Gabriela Lena Frank [photo © 2012 Mariah Tauger]

But most important to San Diegans present was hearing the aria “El Mundo” from Frank’s newest opera El último sueño de Frida y Diego, beautifully sung by mezzo-soprano Guadalupe Paz. In this dramatic aria, the spirit of artist Frida Kahlo contemplates the challenge of returning to the world (el mundo) in both hesitant, chant-like contemplation and impassioned arcs of soaring melody. Commissioned by San Diego Opera, this Spanish-language opera has been slated for its premiere in the fall of 2022. San Diego Opera General Director David Bennett, present at Friday’s SummerFest concert, noted that Paz will sing the role of Frida in the premiere, and the strong audience reaction to both the music and Paz’s singing augurs well for the reception of this new work.

I was also impressed by Shorelines, a set of three songs by Timothy Peterson, who sensitively set poems by Catherine Pond. Peterson, whose idiom is essentially tonal without sounding overly predictable,  accompanied these songs not with the customary piano, but solo violin, an instrument that occupies the same range as the singer. Violinist Byungchan Lee wove delicate roulades around the intense vocal lines of Guadalupe Paz, employing subtle extended instrumental techniques to create these persuasive emotional portraits.

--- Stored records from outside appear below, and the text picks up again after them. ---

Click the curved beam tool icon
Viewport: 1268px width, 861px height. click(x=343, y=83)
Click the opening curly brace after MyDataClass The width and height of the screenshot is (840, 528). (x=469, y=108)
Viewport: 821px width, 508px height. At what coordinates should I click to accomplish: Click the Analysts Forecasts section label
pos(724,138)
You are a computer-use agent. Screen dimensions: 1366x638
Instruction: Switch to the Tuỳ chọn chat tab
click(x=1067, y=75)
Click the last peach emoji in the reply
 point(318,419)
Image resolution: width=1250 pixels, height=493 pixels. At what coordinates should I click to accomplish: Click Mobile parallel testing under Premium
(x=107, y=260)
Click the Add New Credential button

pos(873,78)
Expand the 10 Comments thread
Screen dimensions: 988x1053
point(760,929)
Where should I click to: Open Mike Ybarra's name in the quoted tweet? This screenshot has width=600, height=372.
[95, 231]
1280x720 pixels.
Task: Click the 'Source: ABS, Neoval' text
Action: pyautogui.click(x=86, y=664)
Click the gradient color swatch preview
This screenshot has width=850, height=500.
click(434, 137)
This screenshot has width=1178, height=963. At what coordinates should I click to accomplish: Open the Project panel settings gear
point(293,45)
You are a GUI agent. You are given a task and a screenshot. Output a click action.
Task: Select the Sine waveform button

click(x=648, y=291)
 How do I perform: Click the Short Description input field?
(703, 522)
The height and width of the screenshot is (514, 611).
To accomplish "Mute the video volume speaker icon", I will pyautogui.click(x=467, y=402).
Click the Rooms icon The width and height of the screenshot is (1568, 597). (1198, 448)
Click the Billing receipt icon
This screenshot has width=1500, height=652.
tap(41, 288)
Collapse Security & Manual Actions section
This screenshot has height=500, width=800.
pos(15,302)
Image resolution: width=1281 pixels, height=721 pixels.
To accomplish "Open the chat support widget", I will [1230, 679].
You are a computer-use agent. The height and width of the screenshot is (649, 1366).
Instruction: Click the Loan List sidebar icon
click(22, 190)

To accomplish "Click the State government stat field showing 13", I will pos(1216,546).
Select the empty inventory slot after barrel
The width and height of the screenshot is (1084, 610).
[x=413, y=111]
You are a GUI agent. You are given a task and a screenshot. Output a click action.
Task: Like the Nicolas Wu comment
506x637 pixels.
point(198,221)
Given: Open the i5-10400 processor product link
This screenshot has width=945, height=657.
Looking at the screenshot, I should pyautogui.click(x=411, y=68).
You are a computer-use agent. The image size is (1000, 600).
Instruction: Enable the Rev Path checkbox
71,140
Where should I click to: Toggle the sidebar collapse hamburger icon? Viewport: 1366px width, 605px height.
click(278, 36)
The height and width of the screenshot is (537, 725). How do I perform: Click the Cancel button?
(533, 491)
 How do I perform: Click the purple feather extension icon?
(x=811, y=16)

The Balourdet String Quartet offered two cameos that reflected influences from sources outside of the western classical tradition. Anjna Swaminathan’s lively “Duplicity” bristled with its heterophonic texture and employed ragas from the South Indian Carnactic tradition, reflecting her mother’s ancestry in a parallel way that, say, Alan Hovhaness reflected his father’s Armenian traditions in his music written in the mid-20th century. “Cuimhne,” a work suffused in the Irish folk traditions of Christine Delphine Hedden’s ethnic roots, opened with an enchanting Irish ballad, played with flair by violist Benjamin Zannoni. His colleagues—violinists Angela Jiye Bae and Justin DeFillippis and cellist Russell Houston—quickly followed with extensions of that theme in this compact five-minute etude.

Saluting his native state of New Mexico, Nicolas Lell Benavides captured the unique character of the roadrunner, the official state bird, in the second movement of his 2019 quartet El Correcaminos. The Calder Quartet gave a disciplined, knowing account well-crafted piece in which the strings relied on extensive pizzicato. Their performance made me wish SummerFest had programmed the entire quartet–maybe next year?

On Tuesday, August 17, SummerFest 2021 will present the second installment of Gabriela Lena Frank’s new music sampler.

This concert was presented by the La Jolla Music Society in JAI Hall of the Conrad Prebys Performing Arts Center in downtown La Jolla on August 15, 2021.